## About this task
Beginning with the line below that contains "Zen Cart (206, 2552)" and ending with the line that contains "Price (122, 361)", copy every line exactly. Copy nothing else.

## Exercise inputs
------------------------------------------------------------------------
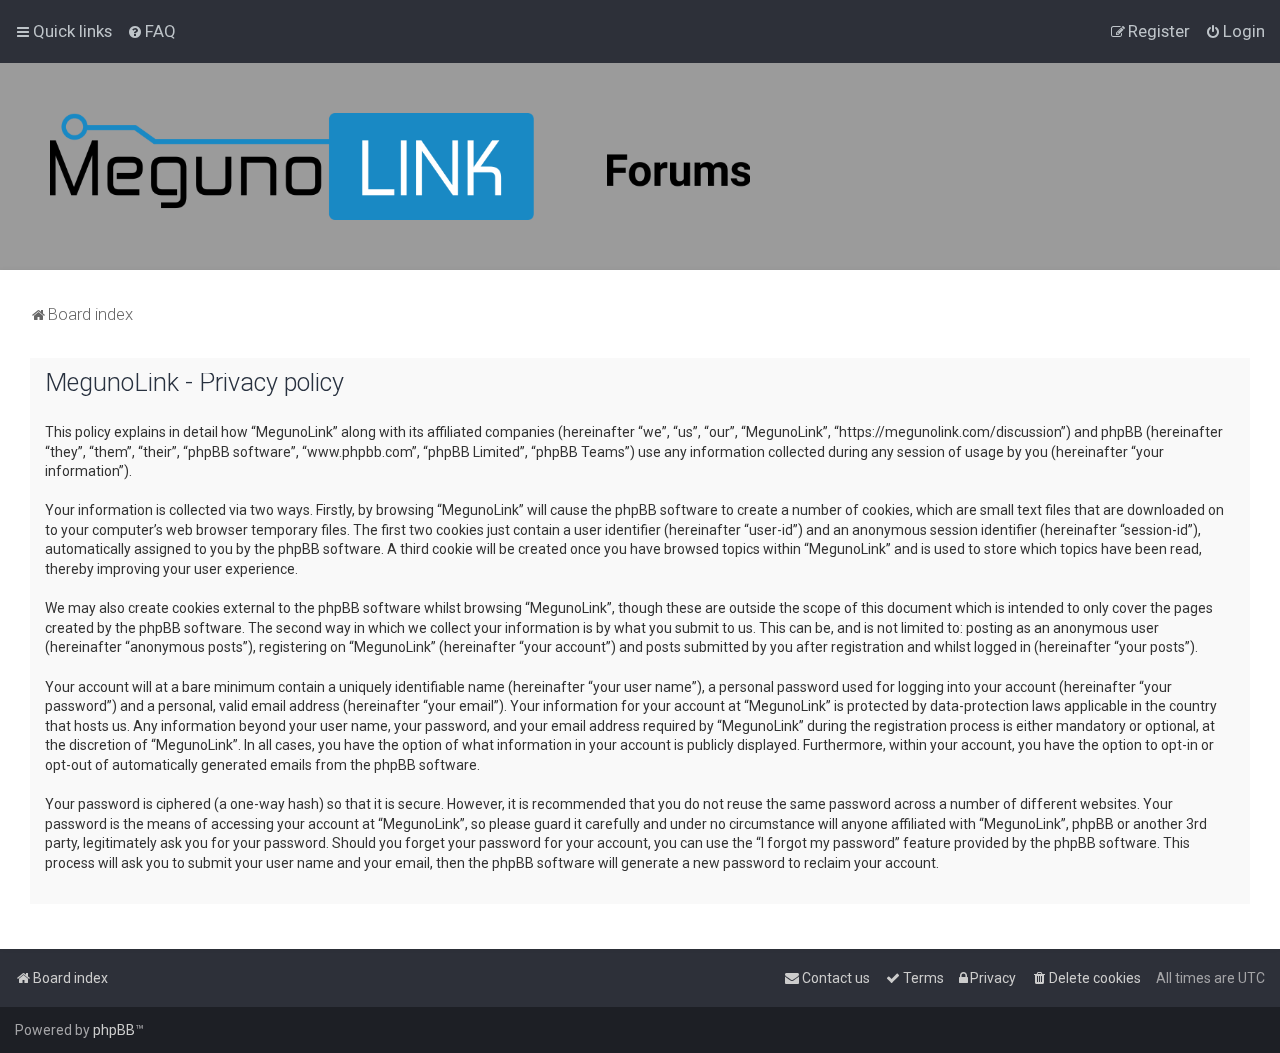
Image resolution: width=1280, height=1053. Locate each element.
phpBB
------------------------------------------------------------------------
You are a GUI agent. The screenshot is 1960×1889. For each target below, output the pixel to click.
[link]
------------------------------------------------------------------------
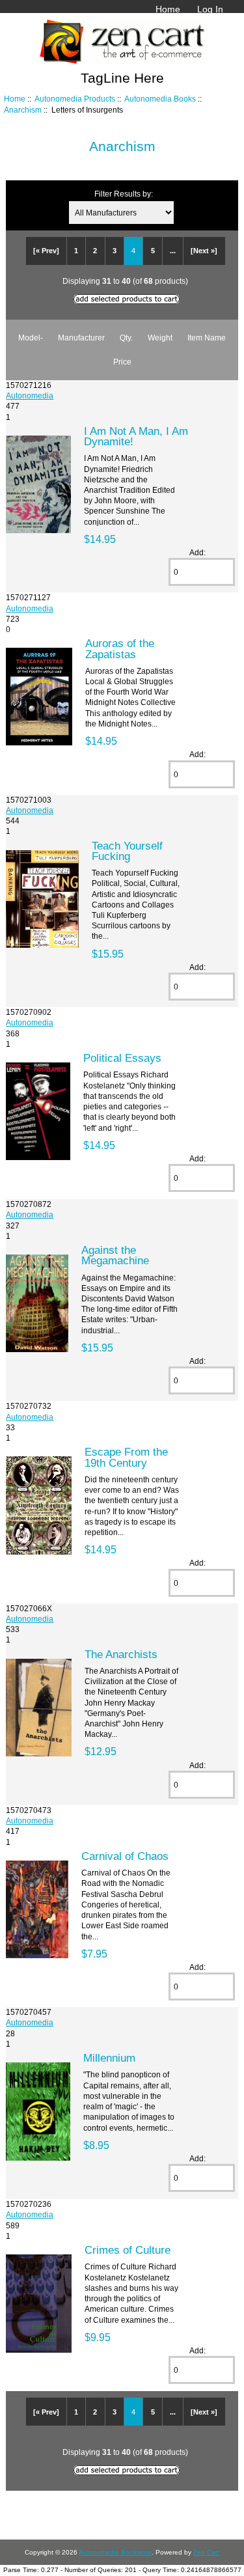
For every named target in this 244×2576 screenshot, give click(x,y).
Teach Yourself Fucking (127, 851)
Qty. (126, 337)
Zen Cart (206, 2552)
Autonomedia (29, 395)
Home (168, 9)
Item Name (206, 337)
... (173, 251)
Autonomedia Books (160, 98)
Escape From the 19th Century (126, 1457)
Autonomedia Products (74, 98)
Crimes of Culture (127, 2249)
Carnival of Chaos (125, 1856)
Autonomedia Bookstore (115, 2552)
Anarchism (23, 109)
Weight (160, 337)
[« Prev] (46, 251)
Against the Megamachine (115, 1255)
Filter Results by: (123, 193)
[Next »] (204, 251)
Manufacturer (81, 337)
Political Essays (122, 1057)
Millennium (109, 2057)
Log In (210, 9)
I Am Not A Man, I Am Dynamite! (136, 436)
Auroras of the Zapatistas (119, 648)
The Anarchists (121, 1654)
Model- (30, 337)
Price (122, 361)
------------------------------------------------------------------------
## Task answer
Zen Cart (206, 2552)
Autonomedia (29, 395)
Home (168, 9)
Item Name (206, 337)
... (173, 251)
Autonomedia Books (160, 98)
Escape From the 19th Century (126, 1457)
Autonomedia Products (74, 98)
Crimes of Culture (127, 2249)
Carnival of Chaos (125, 1856)
Autonomedia Bookstore (115, 2552)
Anarchism (23, 109)
Weight (160, 337)
[« Prev] (46, 251)
Against the Megamachine (115, 1255)
Filter Results by: (123, 193)
[Next »] (204, 251)
Manufacturer (81, 337)
Political Essays (122, 1057)
Millennium (109, 2057)
Log In (210, 9)
I Am Not A Man, I Am Dynamite! (136, 436)
Auroras of the Zapatistas (119, 648)
The Anarchists (121, 1654)
Model- (30, 337)
Price (122, 361)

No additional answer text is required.